Around one in three individuals who trade in the equity cash segment, now trades intraday. The study also noted a surge of over 300 per cent in the number of individuals participating in intraday trading in the equity cash segment in FY23 compared to FY19.

According to the findings, more than 70 per cent (seven out of 10) of individual intraday traders in the equity cash segment have incurred losses in FY2022-23.

The study is expected to enhance awareness among individual traders about the risks involved in intraday trading in the equity cash segment, the SEBI said.

Peer-reviewed by a working group with representation from academia, brokers and market experts, the study is based on a sample of individual clients of the top-10 stock brokers, accounting for around 86 per cent of the individual client count in the equity cash segment during FY 2022-23.

"Proportion of loss-makers increased to 80 per cent for traders with very frequent (more than 500 trades in a year) trading activity. The percentage of loss-makers among younger traders (age less than 30 years) was higher (76 per cent in FY23) as compared to other age groups," the study noted.

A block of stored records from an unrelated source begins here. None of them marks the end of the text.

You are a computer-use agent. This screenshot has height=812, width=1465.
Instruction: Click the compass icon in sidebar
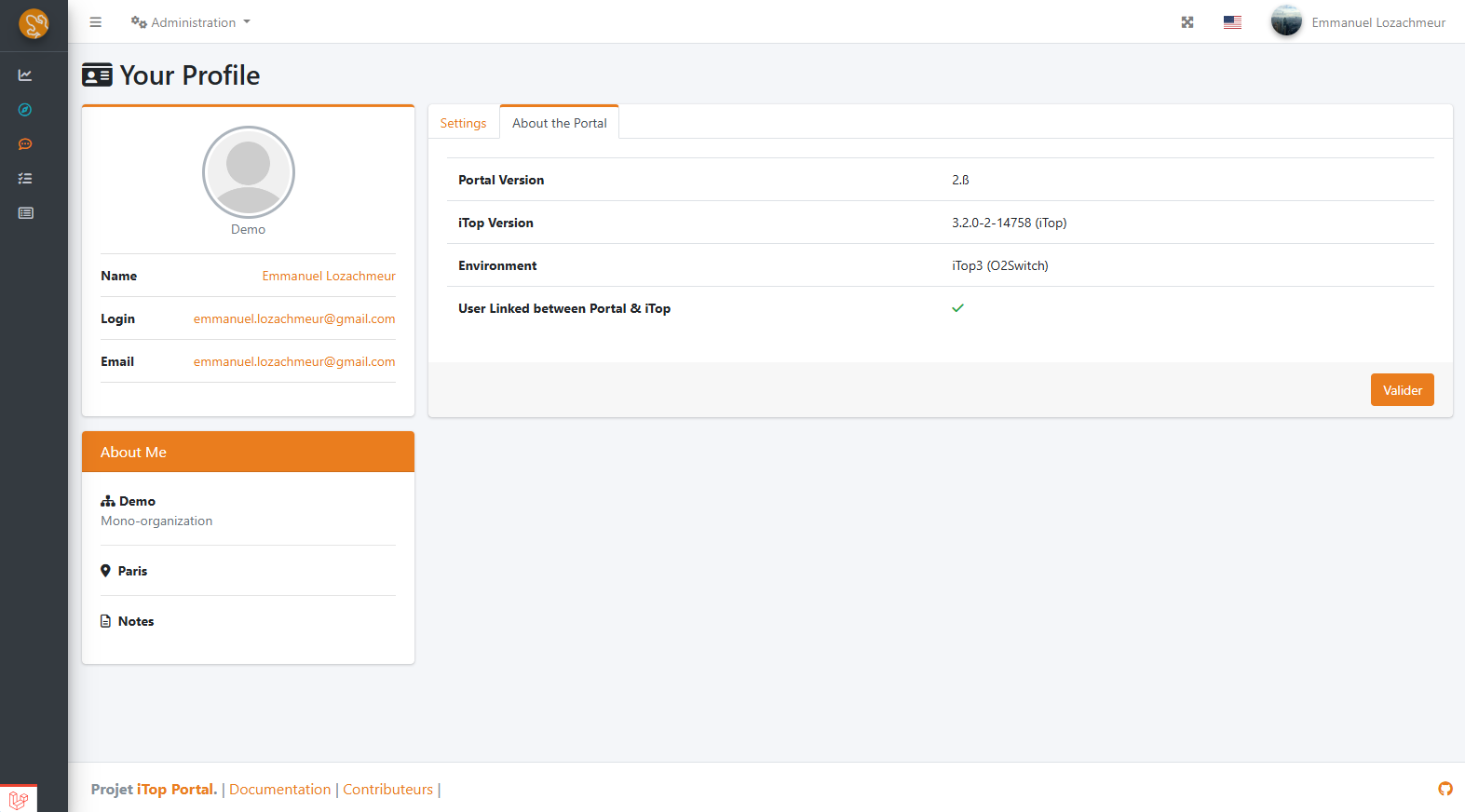coord(25,110)
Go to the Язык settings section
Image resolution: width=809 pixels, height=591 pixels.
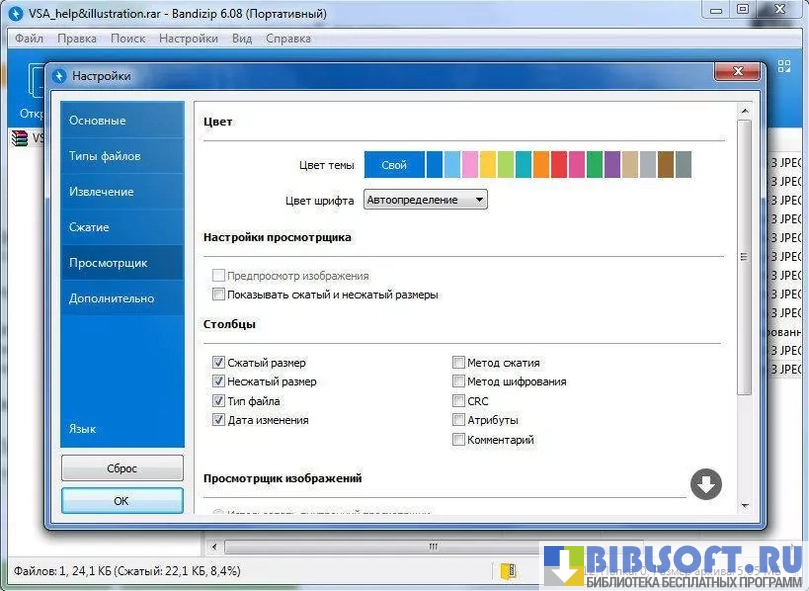[82, 428]
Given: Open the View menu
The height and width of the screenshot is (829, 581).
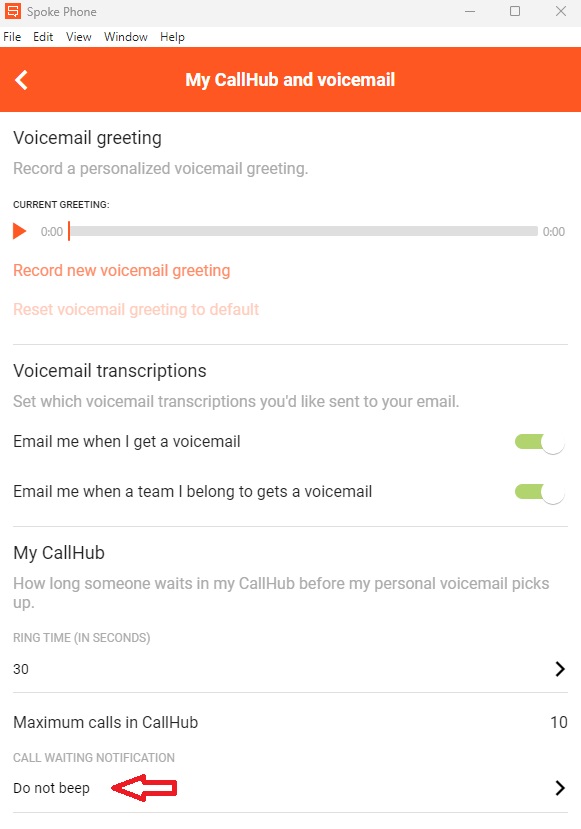Looking at the screenshot, I should [x=79, y=37].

Over and above the trading losses incurred, loss makers expended an additional 57 per cent of their trading losses as trading costs in FY2022-23.

In a bid to foster a more stable and mature investment environment, the government in the Union Budget 2024 has announced an increase in security transactions tax (STT) on futures and options trading, which is in line with the suggestions made by the Economic Survey 2023-2024.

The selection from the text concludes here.